The company has filed for a patent for its combination of pharmaceutically active cannabinoids to treat disorders of the immune and nervous systems and cancer. The patent application includes a matrix of cannabis strains rich in CBD and THC, terpene profiles and dosed delivery methods for inactive and active cannabinoids.
Verzura sees this work as moving the industry forward for the benefit of all.
“I hope to make a difference in patients’ lives. I hope to make a difference in our communities and our industry. And I hope to help progress and mature our industry in leading by example in the products and programs we offer.”
The year 2016 could be a watershed moment for recreational cannabis, with California and several other states poised to approve adult use.
But that makes Verzura worry about the future of cannabis as medicine. He watched as Colorado’s regulatory system created a tax of 25 percent or more on recreational sales, and worries the concept of medical cannabis could someday be lumped in with recreational, forcing patients to pay high taxes.
He also wonders what a rescheduling of cannabis would mean for patients. It’s currently on Schedule 1, meaning the federal government considers it to have no medical value. If that was changed, would patients be required to get it from a pharmacy like other controlled substances? Would large pharmaceutical companies take over medical cannabis?
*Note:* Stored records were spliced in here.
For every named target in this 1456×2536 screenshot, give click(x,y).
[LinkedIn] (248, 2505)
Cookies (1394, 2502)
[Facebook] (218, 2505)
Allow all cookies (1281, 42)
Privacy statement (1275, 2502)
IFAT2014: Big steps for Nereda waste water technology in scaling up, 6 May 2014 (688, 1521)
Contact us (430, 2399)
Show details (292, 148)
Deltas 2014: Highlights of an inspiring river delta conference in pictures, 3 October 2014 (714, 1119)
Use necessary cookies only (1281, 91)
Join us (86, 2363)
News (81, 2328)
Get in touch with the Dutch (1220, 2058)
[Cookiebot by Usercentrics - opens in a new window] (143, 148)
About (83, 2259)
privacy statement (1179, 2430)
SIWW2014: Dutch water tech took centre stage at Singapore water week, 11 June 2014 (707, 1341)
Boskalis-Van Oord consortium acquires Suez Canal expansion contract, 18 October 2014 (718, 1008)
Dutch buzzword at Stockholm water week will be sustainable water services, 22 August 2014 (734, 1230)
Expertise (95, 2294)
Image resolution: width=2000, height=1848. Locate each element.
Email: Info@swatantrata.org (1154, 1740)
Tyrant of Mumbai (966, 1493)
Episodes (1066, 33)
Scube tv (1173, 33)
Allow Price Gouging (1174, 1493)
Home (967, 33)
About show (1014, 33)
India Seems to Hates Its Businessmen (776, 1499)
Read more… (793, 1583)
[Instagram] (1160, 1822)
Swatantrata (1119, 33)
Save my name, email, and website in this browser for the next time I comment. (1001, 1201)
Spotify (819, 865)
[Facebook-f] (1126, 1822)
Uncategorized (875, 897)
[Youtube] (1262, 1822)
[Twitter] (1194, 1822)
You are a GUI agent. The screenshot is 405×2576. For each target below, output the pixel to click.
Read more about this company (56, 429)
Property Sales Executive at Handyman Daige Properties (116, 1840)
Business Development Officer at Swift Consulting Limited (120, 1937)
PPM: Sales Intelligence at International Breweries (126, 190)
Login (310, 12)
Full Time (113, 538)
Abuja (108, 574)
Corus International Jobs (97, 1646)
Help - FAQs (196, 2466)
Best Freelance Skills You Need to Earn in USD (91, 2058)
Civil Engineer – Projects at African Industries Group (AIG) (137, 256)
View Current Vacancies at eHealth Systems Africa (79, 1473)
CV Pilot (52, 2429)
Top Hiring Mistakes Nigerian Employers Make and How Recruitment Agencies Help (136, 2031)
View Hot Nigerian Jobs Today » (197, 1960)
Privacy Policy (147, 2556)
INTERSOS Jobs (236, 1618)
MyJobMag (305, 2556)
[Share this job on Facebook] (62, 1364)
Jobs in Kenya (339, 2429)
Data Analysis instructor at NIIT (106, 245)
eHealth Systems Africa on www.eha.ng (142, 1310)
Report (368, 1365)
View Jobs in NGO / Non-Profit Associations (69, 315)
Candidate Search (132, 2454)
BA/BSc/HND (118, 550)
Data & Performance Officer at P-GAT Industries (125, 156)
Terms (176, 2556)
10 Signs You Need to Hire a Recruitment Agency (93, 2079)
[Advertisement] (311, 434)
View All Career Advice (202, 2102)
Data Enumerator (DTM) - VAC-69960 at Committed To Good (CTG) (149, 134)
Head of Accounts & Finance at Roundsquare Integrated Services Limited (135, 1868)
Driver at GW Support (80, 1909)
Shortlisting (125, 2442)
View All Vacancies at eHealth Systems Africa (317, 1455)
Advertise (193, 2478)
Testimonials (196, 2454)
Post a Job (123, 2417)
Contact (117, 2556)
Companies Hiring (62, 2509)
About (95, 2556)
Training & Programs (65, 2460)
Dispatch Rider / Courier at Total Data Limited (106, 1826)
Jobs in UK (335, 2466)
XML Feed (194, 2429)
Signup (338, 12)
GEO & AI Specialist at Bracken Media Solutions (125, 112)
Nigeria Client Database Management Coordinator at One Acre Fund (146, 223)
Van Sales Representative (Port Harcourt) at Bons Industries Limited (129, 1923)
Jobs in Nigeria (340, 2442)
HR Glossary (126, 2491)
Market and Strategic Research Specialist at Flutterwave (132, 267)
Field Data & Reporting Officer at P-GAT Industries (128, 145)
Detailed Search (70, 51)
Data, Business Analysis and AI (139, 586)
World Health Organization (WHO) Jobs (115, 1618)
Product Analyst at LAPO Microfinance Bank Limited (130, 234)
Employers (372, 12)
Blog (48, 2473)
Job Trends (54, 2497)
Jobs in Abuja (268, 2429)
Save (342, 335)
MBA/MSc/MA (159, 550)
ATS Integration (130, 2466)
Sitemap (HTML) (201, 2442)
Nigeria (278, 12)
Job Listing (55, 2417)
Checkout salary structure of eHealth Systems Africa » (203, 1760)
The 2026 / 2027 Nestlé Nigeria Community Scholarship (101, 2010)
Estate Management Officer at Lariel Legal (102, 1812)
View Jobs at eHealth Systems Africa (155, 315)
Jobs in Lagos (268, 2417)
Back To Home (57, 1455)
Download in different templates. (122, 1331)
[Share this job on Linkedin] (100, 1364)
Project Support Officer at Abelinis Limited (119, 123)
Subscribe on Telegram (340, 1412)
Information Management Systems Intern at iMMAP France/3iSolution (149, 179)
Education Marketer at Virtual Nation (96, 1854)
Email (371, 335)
For his part, cannabis is and always will be medicine first.
He has since been in two more car accidents and blew his knee out playing softball. He credits quick recoveries to cannabis products. He still maintains a daily regime of treatments, a walking testament to the healing power of this plant.
“I use my capsules and my sublinguals and my topicals every day. I use my CBD topical on my heels, my ankles, my knees, anything that’s swollen. I use my THC roll-on for any kind of nerve pain in my back or neck or for migraines I would get. I use my non active capsules, the 3:1 during the day just to kind of control inflammation and to manage anything else that would come up, kind of preventative.”